Friday, April 22, 2005

Legacy of illegitimacy

David Brooks got some significant attention in the New York Times the other day with his thought provoking column on Roe v Wade's lasting impact and the damage it has done to both our political system and our judiciary.

His basic premise, as highlighted in the introductory paragraphs is as follows:
Justice Harry Blackmun did more inadvertent damage to our democracy than any other 20th-century American. When he and his Supreme Court colleagues issued the Roe v. Wade decision, they set off a cycle of political viciousness and counter-viciousness that has poisoned public life ever since, and now threatens to destroy the Senate as we know it.

When Blackmun wrote the Roe decision, it took the abortion issue out of the legislatures and put it into the courts. If it had remained in the legislatures, we would have seen a series of state-by-state compromises reflecting the views of the centrist majority that's always existed on this issue. These legislative compromises wouldn't have pleased everyone, but would have been regarded as legitimate.
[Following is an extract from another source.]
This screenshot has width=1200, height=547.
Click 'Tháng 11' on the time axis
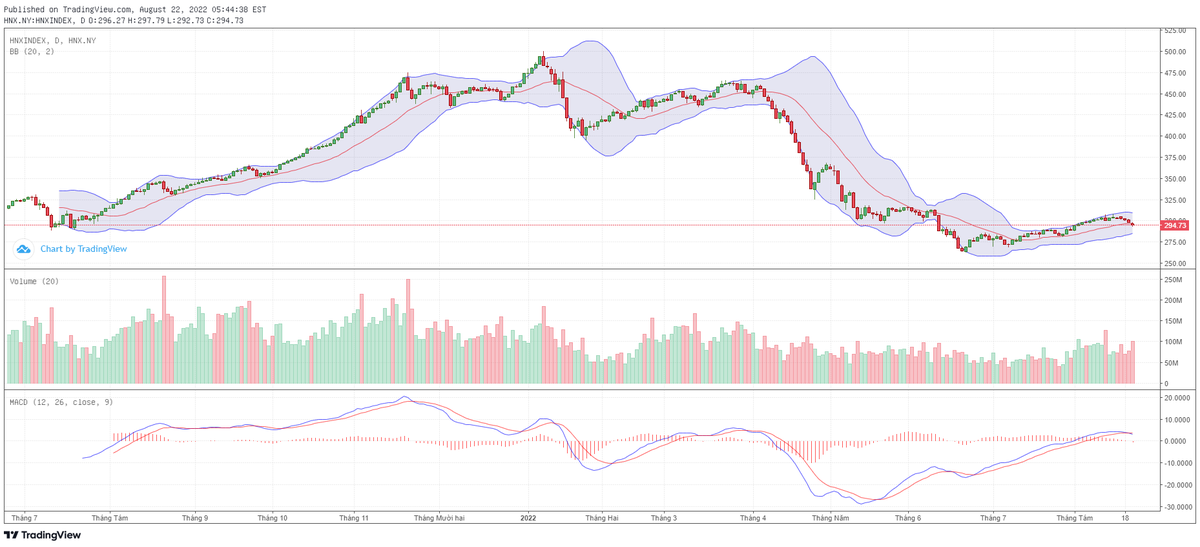(354, 518)
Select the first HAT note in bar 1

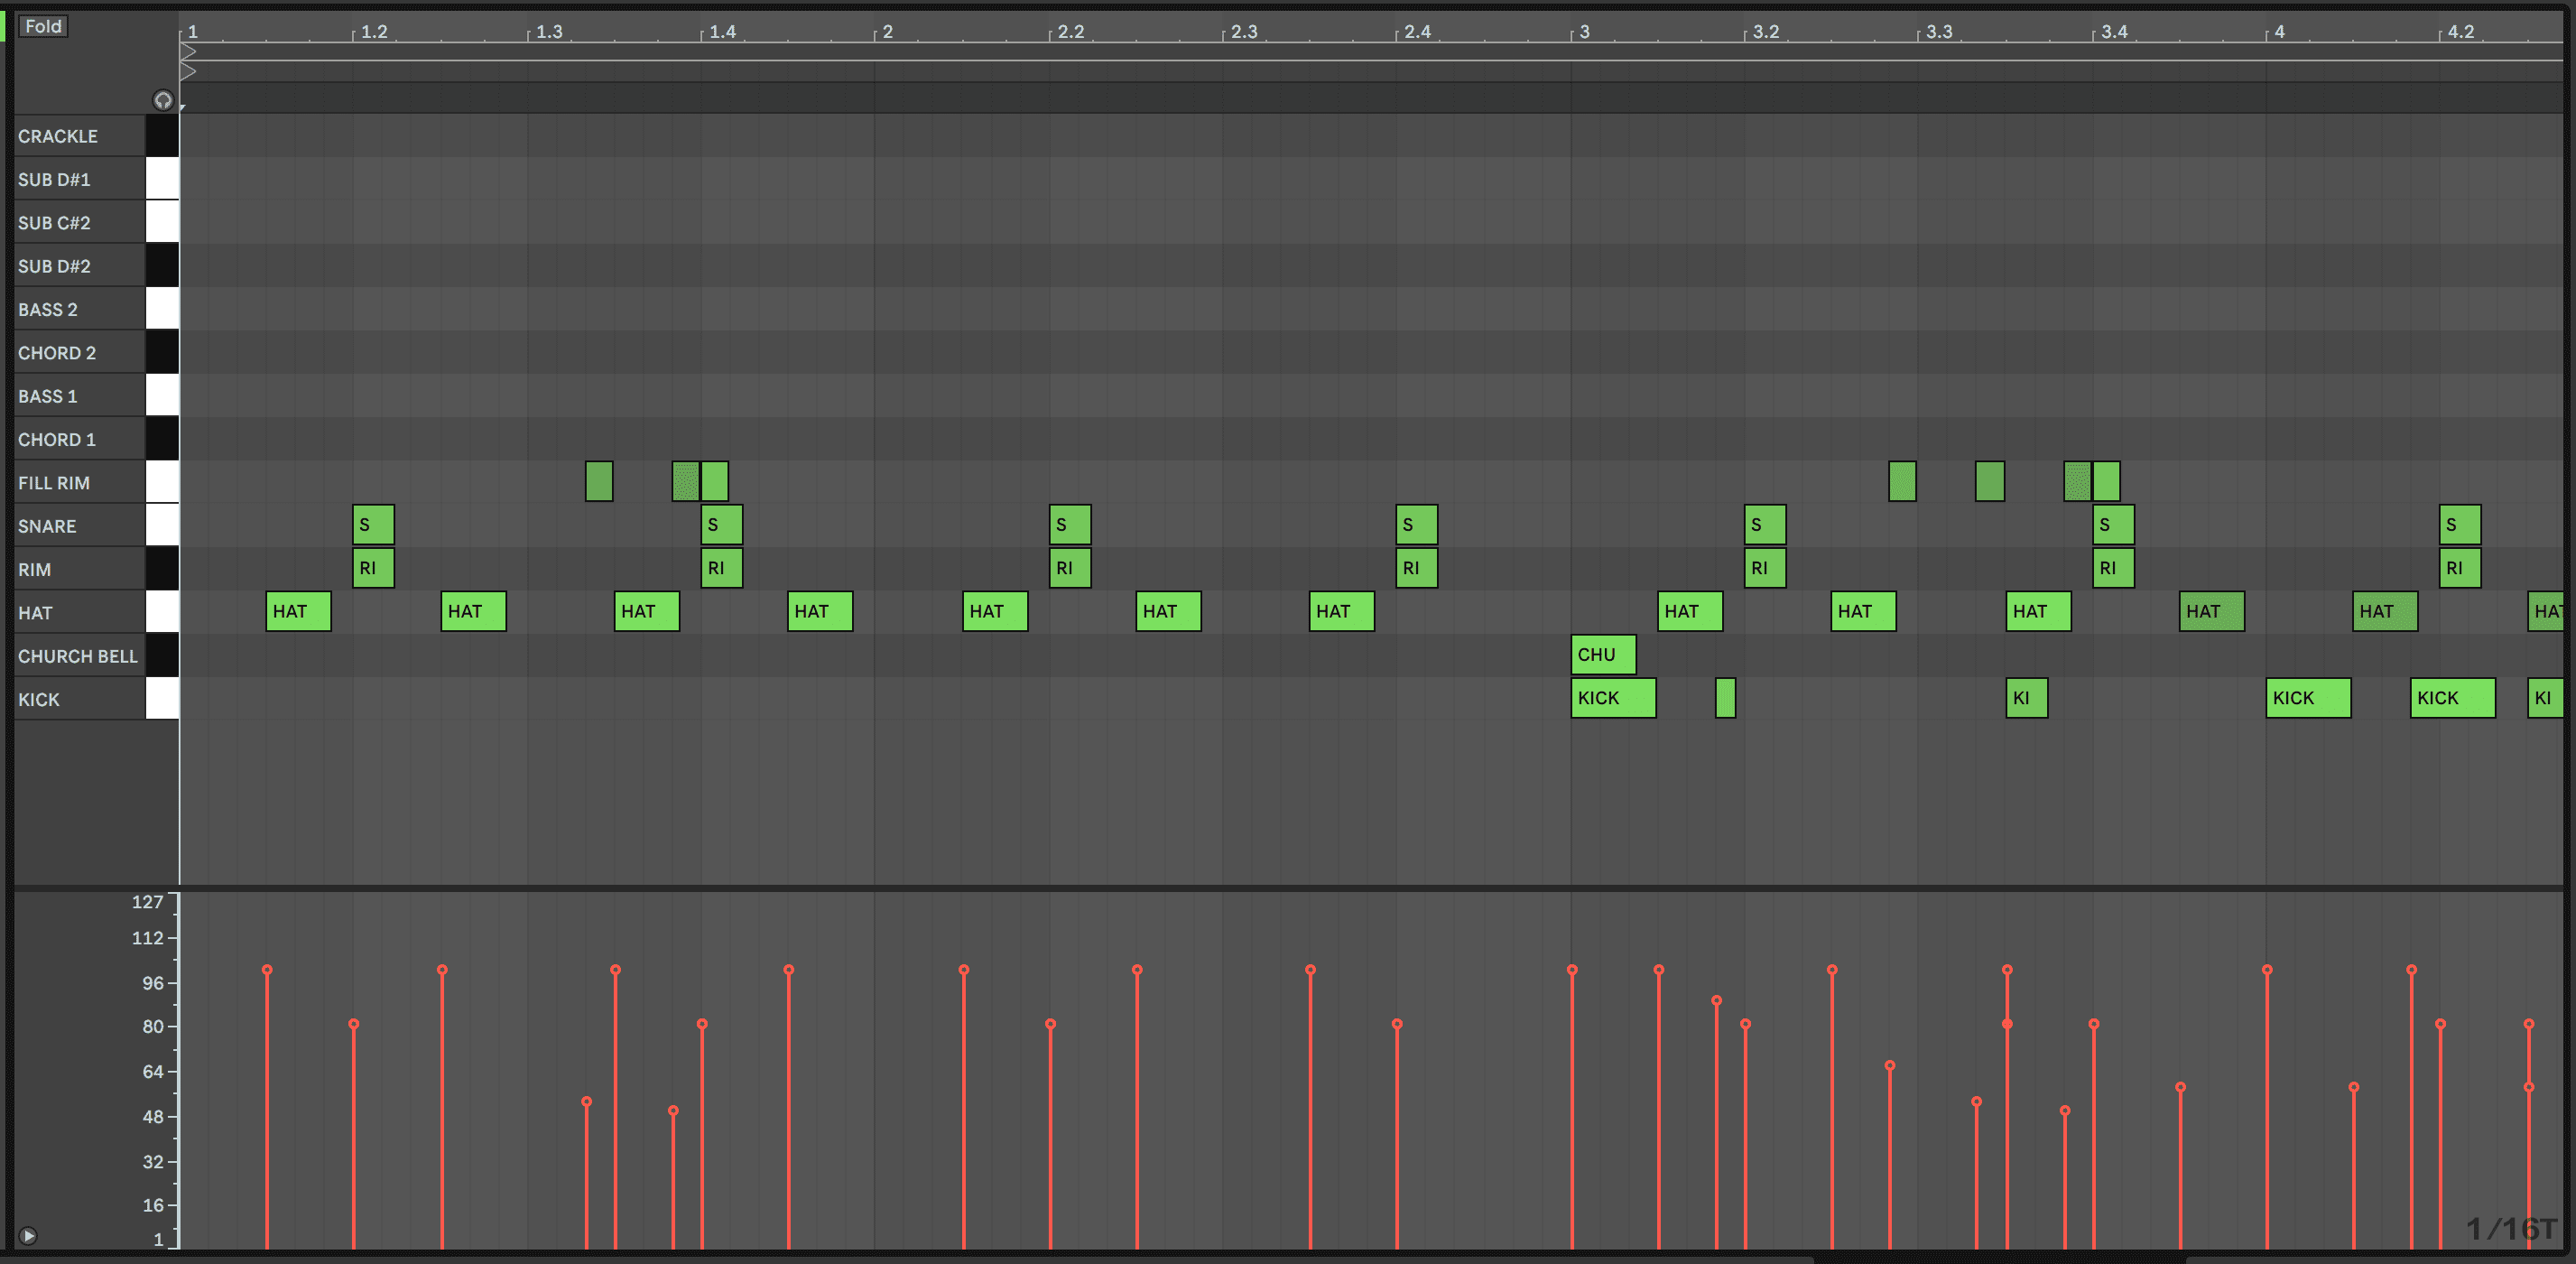298,611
While the damage Blackmun wrought through the Roe decision may be true, as David Bernstein points out today (though in not so many word), the individual who caused the most damage to our government in the 20th century was actually F.D.R.
FDR managed to appoint a group of Justices who lacked much intellectual independence, at least on New Deal issues, see, e.g., Wickard v. Filburn (unanimously upholding a law that would likely have been easily invalidated under the Commerce Clause a decade earlier)


Wickard v. Filburn, more than any other Supreme Court decision, dramatically change the course of this nation. It is the single greatest expansion of the commerce clause, and therefore the power of the federal government, that has yet to occur and represents the culmination of FDR’s threats to pack the court with his supporters. While he ultimately failed, he nevertheless frightened the judiciary enough into ultimately achieving his vision and single handedly reshaping the face of America (of course, being elected to four terms also helped).

I wonder what the liberals would say now if Bush proposed FDRs Court Packing Bill?

In any event, the monumental nature of Wickard v. Filburn - and its cosmic shift from the historic and precedential norms - acts in my opinion to undermine the credibility of nearly everything the federal government has accomplished since its decision. Indeed, I think for a federal program to really be considered legitimate one has to ask the question - how would the pre Wickard court decide the case.